§ Tarefa escrita 1: Transcreva sem alterações o trecho do texto sobre Kurosawa que começa nas palavras "No segundo caso, quando" e termina depois de "exatamente por isso.".

§ Página:

■ ■ ■ ■ ■ ■ ■

No segundo caso, quando bêbado, Kurosawa tinha suas ideias mais brilhantes e sempre tentava agir nos princípios de honra que acreditava, os princípios de um verdadeiro samurai. Ele completa vários de seus feitos por situações assim. Note que, nesse caso, a bebida servia apenas como gatilho, Kurosawa ainda tinha de enfrentar as escolhas que tomou enquanto sóbrio, a maior parte das batalhas de verdade que teve, começaram por efeitos de bebidas, mas foram enfrentadas enquanto sóbrio, com todos os esforços e medos necessários para tal. Conforme as vencia, ficava cada vez mais confiante, e cada vez necessitava menos e menos de beber para enfrentar seus problemas.
Estou dizendo que você precisa de bebida para ser genuíno. Com certeza não. A maior parte dos problemas de Kurosawa começa exatamente por isso.
Mas assim como o trabalhador, chegará uma hora em que a genuinidade será importante, em que a única solução para resolver um problema seja encará-lo de frente, em vez de se esconder nas facetas sociais esperadas, como no caso da internet ou em uma área de trabalho. É algo mais fácil de dizer do que de fazer, de fato. Mas não é impossível.

■ ■ ■ ■ ■ ■ ■

§ Tarefa escrita 2: Reproduza fielmente as linhas dos registros abaixo, da que contém "Where should I" até o final dos registros, incluindo ambas as pontas. Deixe as imagens fora da resposta.

■ ■ ■ ■ ■ ■ ■

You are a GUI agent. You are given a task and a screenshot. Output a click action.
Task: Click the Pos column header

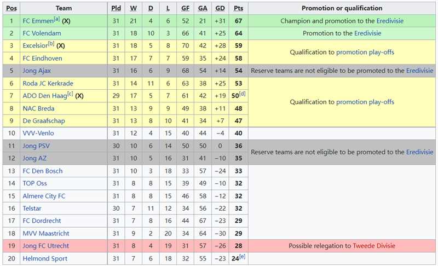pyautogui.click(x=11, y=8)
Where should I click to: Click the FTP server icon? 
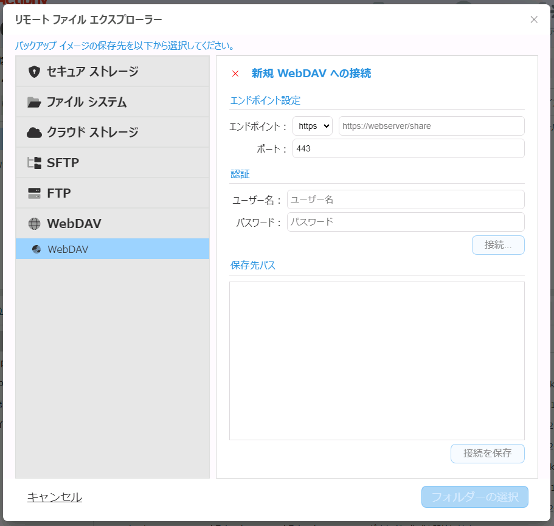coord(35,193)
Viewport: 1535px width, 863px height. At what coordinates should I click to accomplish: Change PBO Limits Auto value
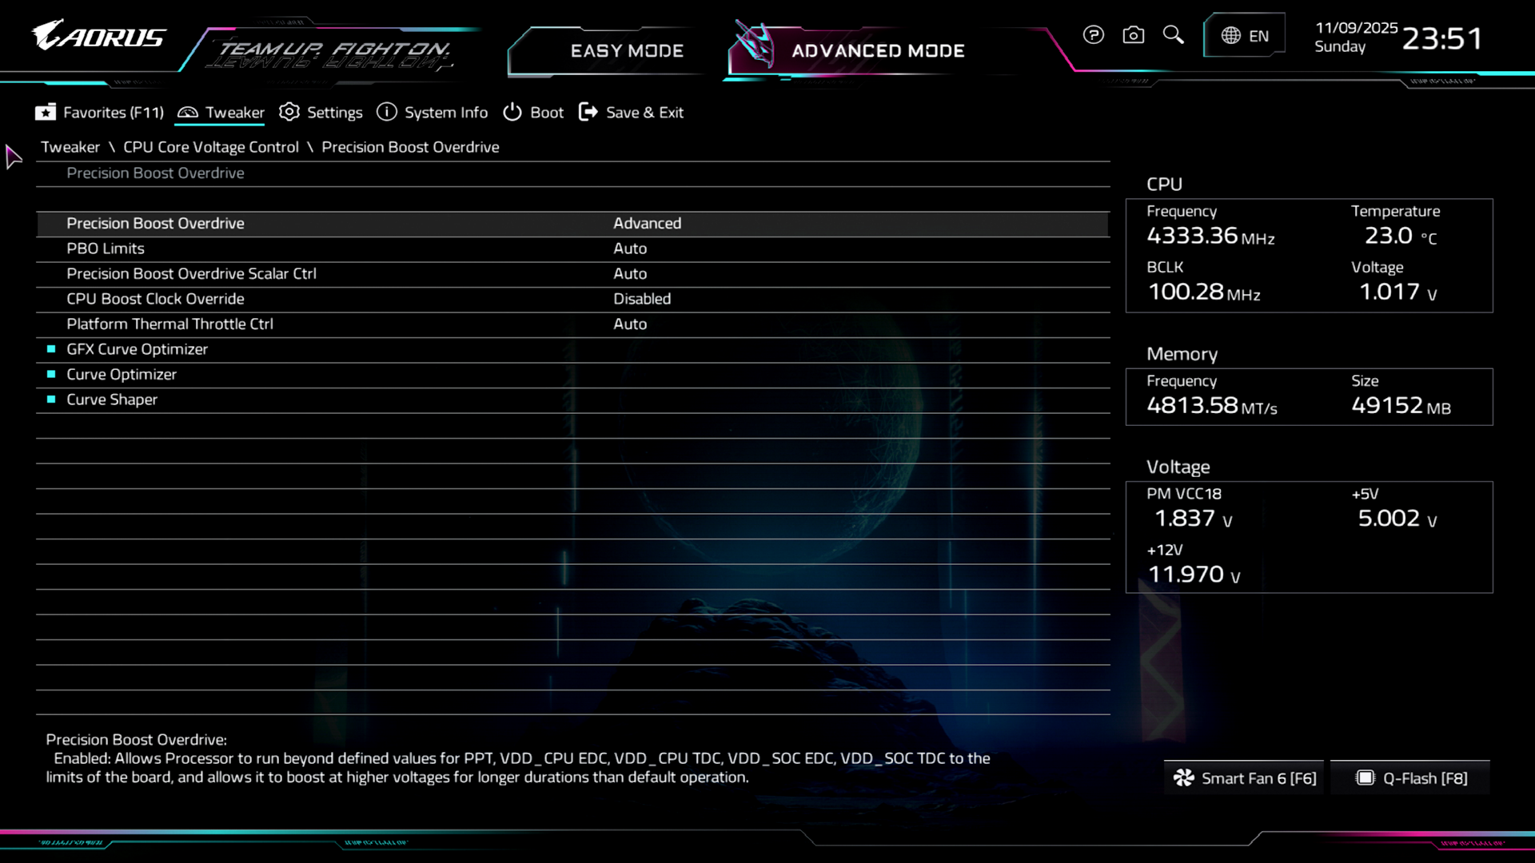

■ ■ ■ ■ ■ ■ ■

§ Resposta esperada 1:
No segundo caso, quando bêbado, Kurosawa tinha suas ideias mais brilhantes e sempre tentava agir nos princípios de honra que acreditava, os princípios de um verdadeiro samurai. Ele completa vários de seus feitos por situações assim. Note que, nesse caso, a bebida servia apenas como gatilho, Kurosawa ainda tinha de enfrentar as escolhas que tomou enquanto sóbrio, a maior parte das batalhas de verdade que teve, começaram por efeitos de bebidas, mas foram enfrentadas enquanto sóbrio, com todos os esforços e medos necessários para tal. Conforme as vencia, ficava cada vez mais confiante, e cada vez necessitava menos e menos de beber para enfrentar seus problemas.
Estou dizendo que você precisa de bebida para ser genuíno. Com certeza não. A maior parte dos problemas de Kurosawa começa exatamente por isso.

§ Resposta esperada 2:
Where should I click to: Click the FTP server icon? 
coord(35,193)
Viewport: 1535px width, 863px height. At what coordinates should I click to accomplish: Change PBO Limits Auto value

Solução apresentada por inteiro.